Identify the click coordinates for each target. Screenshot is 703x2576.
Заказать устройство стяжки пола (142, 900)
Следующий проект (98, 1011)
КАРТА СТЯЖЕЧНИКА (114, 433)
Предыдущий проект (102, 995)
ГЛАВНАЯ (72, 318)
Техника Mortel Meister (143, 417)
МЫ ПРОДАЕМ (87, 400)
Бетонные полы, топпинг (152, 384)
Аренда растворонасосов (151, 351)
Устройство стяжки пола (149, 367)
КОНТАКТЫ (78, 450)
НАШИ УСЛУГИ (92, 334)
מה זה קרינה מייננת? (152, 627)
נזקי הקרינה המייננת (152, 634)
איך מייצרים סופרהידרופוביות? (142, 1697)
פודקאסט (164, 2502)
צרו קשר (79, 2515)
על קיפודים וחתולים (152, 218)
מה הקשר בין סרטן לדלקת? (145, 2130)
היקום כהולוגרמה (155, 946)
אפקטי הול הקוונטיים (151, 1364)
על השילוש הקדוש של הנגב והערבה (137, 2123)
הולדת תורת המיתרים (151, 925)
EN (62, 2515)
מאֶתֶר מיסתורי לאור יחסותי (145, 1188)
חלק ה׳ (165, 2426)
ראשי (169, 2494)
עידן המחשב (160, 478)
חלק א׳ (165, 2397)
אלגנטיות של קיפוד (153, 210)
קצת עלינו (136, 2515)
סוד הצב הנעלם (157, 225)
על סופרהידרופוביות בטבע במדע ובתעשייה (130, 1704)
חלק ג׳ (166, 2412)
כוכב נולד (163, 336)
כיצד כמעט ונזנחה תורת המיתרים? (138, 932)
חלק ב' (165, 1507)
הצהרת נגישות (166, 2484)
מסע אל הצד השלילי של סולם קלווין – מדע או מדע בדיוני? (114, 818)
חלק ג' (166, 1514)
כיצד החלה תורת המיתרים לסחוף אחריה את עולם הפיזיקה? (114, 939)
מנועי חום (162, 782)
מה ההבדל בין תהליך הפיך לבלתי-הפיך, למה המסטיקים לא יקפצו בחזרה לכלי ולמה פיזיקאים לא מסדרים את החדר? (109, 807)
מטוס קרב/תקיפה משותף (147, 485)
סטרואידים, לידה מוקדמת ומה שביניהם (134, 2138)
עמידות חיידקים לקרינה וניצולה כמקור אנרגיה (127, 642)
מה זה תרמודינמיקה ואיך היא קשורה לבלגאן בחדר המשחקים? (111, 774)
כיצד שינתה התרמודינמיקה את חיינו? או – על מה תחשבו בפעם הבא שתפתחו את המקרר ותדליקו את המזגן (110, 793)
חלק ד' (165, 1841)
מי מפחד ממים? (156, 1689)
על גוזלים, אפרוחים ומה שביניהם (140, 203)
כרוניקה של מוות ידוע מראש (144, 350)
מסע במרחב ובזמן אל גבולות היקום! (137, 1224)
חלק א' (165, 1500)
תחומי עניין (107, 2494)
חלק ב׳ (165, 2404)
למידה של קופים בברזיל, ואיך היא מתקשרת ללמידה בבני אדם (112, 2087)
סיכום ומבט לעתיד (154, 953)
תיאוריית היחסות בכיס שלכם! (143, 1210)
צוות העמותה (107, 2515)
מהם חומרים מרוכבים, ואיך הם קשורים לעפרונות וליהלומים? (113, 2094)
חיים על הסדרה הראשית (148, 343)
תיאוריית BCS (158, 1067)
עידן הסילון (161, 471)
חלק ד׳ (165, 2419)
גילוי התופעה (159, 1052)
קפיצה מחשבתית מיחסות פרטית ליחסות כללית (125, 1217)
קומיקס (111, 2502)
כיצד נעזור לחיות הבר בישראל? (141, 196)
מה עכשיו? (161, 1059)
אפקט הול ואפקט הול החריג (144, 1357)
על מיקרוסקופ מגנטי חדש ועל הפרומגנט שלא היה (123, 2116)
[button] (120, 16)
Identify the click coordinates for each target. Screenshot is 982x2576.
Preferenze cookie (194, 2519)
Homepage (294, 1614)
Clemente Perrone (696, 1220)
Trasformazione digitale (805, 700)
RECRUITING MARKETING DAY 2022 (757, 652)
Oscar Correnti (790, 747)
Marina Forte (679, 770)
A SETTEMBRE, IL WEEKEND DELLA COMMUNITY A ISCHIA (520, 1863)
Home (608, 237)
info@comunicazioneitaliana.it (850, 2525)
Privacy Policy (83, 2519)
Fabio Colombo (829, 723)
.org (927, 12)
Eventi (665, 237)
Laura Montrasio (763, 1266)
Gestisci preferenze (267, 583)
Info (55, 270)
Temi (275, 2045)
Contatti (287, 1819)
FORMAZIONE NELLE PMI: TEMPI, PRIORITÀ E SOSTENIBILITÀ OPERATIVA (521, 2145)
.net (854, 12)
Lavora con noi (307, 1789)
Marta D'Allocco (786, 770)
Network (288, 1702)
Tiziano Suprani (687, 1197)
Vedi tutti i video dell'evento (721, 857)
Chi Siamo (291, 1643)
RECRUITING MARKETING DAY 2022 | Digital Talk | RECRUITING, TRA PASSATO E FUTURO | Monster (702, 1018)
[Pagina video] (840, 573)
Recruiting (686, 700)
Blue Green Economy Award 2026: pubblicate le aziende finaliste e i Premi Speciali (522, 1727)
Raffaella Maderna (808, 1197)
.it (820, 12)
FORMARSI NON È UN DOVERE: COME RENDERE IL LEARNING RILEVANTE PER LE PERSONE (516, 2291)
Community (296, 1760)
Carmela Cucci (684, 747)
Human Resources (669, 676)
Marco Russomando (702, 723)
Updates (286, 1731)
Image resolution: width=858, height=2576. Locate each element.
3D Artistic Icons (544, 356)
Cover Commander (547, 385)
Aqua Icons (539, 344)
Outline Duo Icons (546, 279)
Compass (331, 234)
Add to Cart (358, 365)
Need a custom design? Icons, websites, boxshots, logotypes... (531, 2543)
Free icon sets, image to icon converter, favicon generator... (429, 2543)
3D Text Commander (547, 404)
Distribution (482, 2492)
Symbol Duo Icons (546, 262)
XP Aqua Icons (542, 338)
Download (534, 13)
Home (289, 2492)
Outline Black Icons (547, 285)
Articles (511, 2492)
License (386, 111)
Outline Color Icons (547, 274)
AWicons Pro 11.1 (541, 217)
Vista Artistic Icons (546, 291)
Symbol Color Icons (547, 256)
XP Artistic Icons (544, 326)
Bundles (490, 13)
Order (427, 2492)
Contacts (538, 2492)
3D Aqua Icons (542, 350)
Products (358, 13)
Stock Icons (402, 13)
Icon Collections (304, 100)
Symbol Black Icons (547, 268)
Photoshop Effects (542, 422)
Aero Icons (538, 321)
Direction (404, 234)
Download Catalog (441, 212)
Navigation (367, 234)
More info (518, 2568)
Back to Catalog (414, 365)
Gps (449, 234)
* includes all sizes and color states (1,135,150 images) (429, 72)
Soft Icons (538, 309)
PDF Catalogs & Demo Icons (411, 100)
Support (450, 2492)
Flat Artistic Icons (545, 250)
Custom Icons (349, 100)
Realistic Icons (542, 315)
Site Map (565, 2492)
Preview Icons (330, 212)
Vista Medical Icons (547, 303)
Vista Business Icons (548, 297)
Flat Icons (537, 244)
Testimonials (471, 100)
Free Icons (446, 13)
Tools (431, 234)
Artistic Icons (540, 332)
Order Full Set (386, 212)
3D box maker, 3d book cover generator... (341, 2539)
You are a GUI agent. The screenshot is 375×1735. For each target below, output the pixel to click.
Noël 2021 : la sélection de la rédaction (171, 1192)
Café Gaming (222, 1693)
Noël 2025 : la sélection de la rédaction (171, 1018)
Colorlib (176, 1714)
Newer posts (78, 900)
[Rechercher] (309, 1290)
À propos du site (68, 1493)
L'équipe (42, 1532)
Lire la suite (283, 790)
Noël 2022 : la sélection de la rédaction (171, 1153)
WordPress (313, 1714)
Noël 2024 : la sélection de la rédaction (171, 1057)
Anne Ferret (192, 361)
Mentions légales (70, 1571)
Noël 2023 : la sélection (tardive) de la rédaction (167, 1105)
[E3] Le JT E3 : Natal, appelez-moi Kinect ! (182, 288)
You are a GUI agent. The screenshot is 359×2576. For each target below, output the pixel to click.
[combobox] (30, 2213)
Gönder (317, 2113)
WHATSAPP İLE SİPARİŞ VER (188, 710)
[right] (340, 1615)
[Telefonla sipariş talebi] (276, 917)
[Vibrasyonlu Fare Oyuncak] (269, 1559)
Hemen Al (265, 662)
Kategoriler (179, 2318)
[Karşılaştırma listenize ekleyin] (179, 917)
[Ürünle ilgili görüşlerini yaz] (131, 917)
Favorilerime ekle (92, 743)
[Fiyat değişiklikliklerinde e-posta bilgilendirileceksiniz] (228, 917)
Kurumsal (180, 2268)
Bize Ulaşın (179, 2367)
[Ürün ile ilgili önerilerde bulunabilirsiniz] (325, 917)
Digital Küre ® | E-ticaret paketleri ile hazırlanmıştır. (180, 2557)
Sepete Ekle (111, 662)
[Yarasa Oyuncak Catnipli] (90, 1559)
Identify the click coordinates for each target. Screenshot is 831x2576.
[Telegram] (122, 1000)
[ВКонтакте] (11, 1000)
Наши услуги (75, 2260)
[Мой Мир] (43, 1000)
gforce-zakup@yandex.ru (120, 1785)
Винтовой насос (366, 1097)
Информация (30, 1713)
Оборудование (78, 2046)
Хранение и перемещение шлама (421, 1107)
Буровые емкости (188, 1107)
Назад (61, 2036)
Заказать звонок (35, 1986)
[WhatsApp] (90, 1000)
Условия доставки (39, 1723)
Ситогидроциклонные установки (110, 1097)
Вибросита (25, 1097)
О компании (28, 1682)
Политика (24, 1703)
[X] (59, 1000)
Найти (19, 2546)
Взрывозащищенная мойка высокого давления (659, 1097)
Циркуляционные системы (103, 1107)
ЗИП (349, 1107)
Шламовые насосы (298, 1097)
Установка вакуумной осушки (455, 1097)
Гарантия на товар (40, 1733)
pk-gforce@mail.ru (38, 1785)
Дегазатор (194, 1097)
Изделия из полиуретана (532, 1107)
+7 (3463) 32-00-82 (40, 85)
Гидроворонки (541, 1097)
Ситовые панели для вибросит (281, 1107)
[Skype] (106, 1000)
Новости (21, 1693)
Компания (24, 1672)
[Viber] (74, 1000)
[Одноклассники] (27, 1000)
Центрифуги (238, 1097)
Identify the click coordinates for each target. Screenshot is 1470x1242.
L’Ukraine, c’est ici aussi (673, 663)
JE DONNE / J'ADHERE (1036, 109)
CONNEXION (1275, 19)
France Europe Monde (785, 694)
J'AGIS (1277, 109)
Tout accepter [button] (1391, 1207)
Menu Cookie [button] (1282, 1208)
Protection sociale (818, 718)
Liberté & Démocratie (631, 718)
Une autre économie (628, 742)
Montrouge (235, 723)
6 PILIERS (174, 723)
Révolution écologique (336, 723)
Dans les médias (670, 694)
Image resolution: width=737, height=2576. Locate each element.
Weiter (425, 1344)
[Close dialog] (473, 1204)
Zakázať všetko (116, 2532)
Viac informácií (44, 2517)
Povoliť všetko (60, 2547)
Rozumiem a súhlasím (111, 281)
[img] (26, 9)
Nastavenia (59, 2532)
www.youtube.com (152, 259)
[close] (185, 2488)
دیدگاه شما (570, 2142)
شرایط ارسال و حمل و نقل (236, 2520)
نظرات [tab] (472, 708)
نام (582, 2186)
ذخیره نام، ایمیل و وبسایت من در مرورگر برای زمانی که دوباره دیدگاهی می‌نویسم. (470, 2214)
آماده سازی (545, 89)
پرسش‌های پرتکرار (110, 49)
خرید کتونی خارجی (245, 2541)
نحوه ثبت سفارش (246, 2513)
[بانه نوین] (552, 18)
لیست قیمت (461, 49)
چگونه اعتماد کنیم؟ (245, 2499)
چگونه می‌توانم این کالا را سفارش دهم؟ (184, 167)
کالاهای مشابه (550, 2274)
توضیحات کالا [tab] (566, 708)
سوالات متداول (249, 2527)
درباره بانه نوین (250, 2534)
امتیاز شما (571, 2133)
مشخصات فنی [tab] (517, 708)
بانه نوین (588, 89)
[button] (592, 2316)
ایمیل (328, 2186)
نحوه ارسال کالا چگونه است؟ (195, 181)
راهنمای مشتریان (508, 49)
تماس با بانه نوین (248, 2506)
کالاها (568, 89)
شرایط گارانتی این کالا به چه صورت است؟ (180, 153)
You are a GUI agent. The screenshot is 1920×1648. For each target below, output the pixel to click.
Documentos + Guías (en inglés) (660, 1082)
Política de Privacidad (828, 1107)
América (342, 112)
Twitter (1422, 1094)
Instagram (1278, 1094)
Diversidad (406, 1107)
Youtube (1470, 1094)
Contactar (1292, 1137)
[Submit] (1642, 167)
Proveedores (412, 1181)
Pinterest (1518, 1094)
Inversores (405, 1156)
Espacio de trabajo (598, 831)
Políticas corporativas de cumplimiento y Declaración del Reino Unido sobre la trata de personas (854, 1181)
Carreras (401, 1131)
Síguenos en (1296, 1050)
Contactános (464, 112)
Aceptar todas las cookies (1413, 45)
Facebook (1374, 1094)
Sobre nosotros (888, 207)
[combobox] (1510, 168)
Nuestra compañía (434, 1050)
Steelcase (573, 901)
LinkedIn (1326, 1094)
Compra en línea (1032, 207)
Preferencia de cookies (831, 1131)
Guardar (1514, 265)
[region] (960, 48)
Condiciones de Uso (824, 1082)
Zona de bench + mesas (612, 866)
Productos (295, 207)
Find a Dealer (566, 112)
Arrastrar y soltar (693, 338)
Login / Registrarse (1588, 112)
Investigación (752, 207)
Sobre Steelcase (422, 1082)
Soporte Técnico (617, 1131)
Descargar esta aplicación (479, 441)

□ □ □

Prompt:
Taking the lines above, repeat exactly those from the line that contains "Home (608, 237)" through the line that contains "Recruiting (686, 700)", and both of those lines as well. Include nothing else.

Response to the exercise:
Home (608, 237)
info@comunicazioneitaliana.it (850, 2525)
Privacy Policy (83, 2519)
Fabio Colombo (829, 723)
.org (927, 12)
Eventi (665, 237)
Laura Montrasio (763, 1266)
Gestisci preferenze (267, 583)
Info (55, 270)
Temi (275, 2045)
Contatti (287, 1819)
FORMAZIONE NELLE PMI: TEMPI, PRIORITÀ E SOSTENIBILITÀ OPERATIVA (521, 2145)
.net (854, 12)
Lavora con noi (307, 1789)
Marta D'Allocco (786, 770)
Network (288, 1702)
Tiziano Suprani (687, 1197)
Vedi tutti i video dell'evento (721, 857)
Chi Siamo (291, 1643)
RECRUITING MARKETING DAY 2022 | Digital Talk | RECRUITING, TRA PASSATO E FUTURO | Monster (702, 1018)
[Pagina video] (840, 573)
Recruiting (686, 700)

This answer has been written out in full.